The dataset focuses on GPU clusters, which contain large quantities of processors known as accelerators, and are deployed on a continuous campus without significant physical separation. GPU clusters are sometimes configured as AI supercomputers, in which the accelerators are linked with high-bandwidth networking hardware.
A cluster should be included in this database if both of the following criteria are satisfied:
The system contains chips that can accelerate AI workloads, if used with the right infrastructure and software. These include NVIDIA’s V100, A100, H100, and GB200 GPUs, Google’s TPUs, and other chips commonly used to train frontier AI models.
The system has high theoretical performance relative to other GPU clusters at the time it was built. In order to train state-of-the-art machine learning models, developers typically need access to more compute than the amount that was used for previous models. Additionally, hardware improvement is rapid and follows an exponential trend over time, so we use a dynamic threshold during the study period. For inclusion, the theoretical performance of the system must be at least 1% of the largest known GPU cluster that existed on the date when it first became operational.
Outside of the study period, we apply an inclusion threshold that does not scale over time:
Additionally, we also include planned clusters, if we anticipate they will likely meet the above requirements once they become operational. These are indicated with a value of “Planned” in the Status field, and can be shown or hidden in the visualization.
We collect and maintain data on GPU clusters from a variety of sources, including machine learning papers, publicly available news articles, press releases, and existing lists of supercomputers.

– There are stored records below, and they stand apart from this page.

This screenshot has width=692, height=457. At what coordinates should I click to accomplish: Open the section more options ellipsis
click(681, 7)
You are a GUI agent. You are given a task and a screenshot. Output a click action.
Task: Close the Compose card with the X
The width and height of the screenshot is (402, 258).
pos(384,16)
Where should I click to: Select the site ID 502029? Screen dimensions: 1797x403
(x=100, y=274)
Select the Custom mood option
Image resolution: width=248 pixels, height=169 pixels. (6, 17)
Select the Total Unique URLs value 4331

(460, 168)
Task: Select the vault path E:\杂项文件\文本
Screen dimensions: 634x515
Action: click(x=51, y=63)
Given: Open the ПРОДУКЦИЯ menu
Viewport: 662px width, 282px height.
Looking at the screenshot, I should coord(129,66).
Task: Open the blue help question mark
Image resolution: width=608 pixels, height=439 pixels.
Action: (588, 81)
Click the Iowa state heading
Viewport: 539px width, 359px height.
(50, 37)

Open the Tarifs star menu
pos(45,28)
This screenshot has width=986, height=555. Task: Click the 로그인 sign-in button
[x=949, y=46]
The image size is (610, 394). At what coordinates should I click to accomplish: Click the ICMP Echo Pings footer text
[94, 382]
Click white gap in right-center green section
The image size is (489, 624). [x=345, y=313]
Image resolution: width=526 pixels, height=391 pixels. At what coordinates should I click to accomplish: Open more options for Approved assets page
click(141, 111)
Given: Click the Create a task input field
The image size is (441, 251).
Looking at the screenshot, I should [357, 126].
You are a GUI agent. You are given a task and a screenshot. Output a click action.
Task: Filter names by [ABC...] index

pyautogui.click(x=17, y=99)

We created a list of potential clusters by using the Google Search API to search key terms like “AI supercomputer” and “GPU cluster” from 2019 to 2025, then used GPT-4o to extract any clusters or supercomputers mentioned in the resulting articles. We also added supercomputers from publicly available lists such as Top500 and MLPerf, and GPU rental marketplaces. For each potential cluster, we manually searched for public information such as number and type of chips used, when it was first operational, reported performance, owner, and location. A detailed description of our methods can be found in Appendix A of our paper.